More turmoil in Rekka’s head: she had come to rescue Jared only to find him unlikeable at best; and now it seemed the Haxigoji were scared, of Jared or something more.
‘I don’t understand, Bittersweet.’
The reply stopped Rekka’s heart for a moment.
‘Do you not smell the darkness, Rekka Chandri?’
They finally said farewell in a calm, regretful fashion, after Bittersweet had detailed terms which Rekka knew that UNSA would have to agree with: Vachss Station alone to be where humans were based, with no more of the constant traffic between surface and orbital. Human individuals were to be allowed down to the surface only on occasion, after they had been vetted in advance, right here, by Haxigoji officials. The numbers of Haxigoji living on Vachss Station would diminish; and while they were here, they would live in separate quarters, capable of being isolated from the rest of the station, and equipped with drop-bugs that would allow them to evacuate and descend safely to Vijaya’s surface in case of emergency.
No definition of a likely emergency was ever spelt out.
As for Jared Schenck, the Haxigoji wanted him off the station as soon as possible, with no word said about punishment. Rekka felt they needed him to be far away, and that was enough; of course she agreed.
Finally Bittersweet’s double-thumbed hand grasped Rekka’s shoulder.
‘We will not meet again, I think.’
‘No . . .’ Rekka blinked. ‘I need to say . . . about Sharp.’
The grip, which could have crushed her shoulder, tightened just a fraction.
‘What about my brother?’
Rekka sniffed.
‘I loved him,’ she said. ‘I’ve never met anyone as brave.’
‘Neither have I, dear Rekka.’ Bittersweet’s alien eyes softened. ‘Neither have I.’
She bowed and walked away.
THIRTY-SIX
NULAPEIRON, 2713-2721 AD
At one point early in the extended process of self-transformation, something happened to give Kenna pause. Inside the Oraculum, where Lord Alvix’s proto-Oracles, still children, lay dreamily on couches and occasionally muttered fragments relating to future perceptions, the one called Mandia turned her head to stare at the wall – right where Kenna’s main sensors were hidden – and focused her eyes to an unusual extent.

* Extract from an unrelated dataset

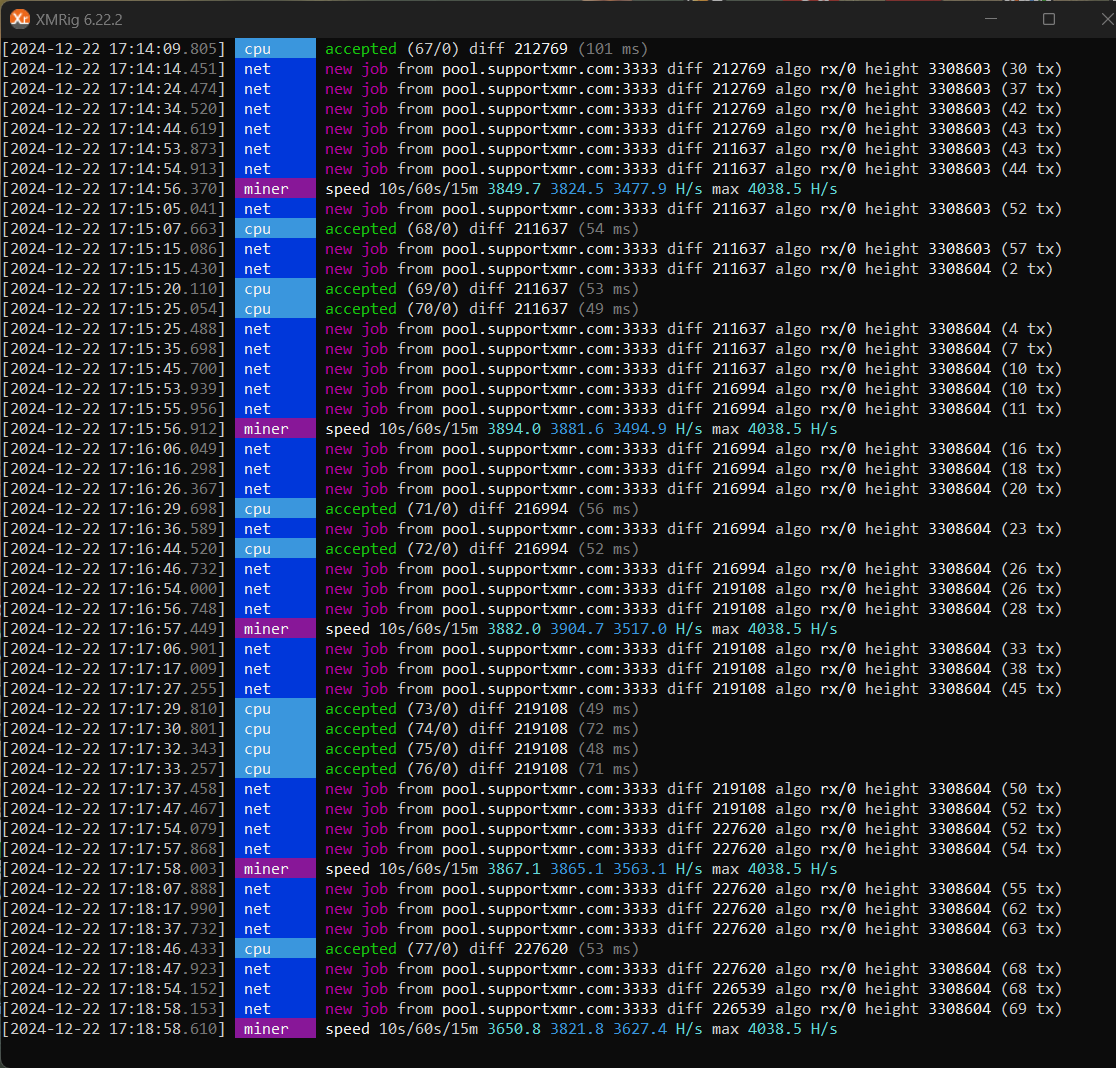
Task: Click the cpu tag on accepted (77/0) line
Action: pyautogui.click(x=257, y=949)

‘Liquid. Crystal. Moving,’ she said, then turned her head away.
Her shoulders slumped into normal listlessness.
No. This tells me nothing new.
In particular, it did not guarantee Kenna’s success.

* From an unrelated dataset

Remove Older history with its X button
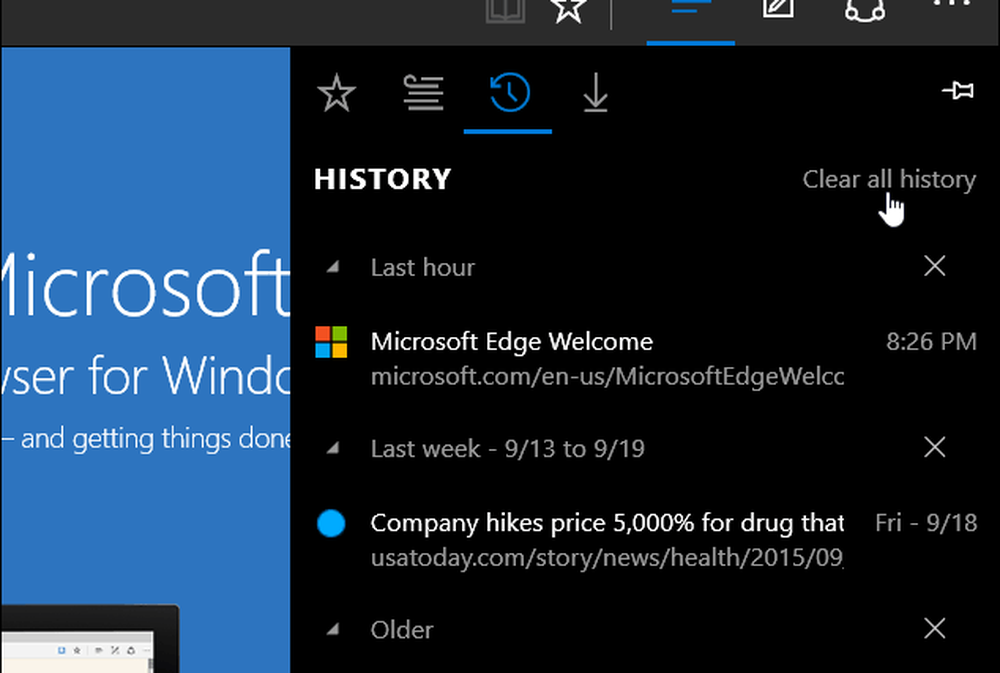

As for the alpha-class servitors who tended the poor, damaged children, they were unlikely to make anything of those words, for Kenna had hidden her project nicely. And of course the original crystal spearhead was long gone, no doubt in Labyrinth now. She wondered what the Admiralty analysts were making of it; but she had her own concerns, and in truth, she was neither Pilot nor ordinary human these days. She was a cyborg on the threshold of becoming something else.
Except that the transition took another eight years of preparation, by which time Mandia had become a young woman, or nearly so, and her Oracular perceptions had diminished as the rest of her brain rewired itself defensively: a process the researchers had allowed to continue, because it allowed them to analyse the warning signs of such reversal, and the complex neurochemical changes they would need to prevent in order to create true Oracles.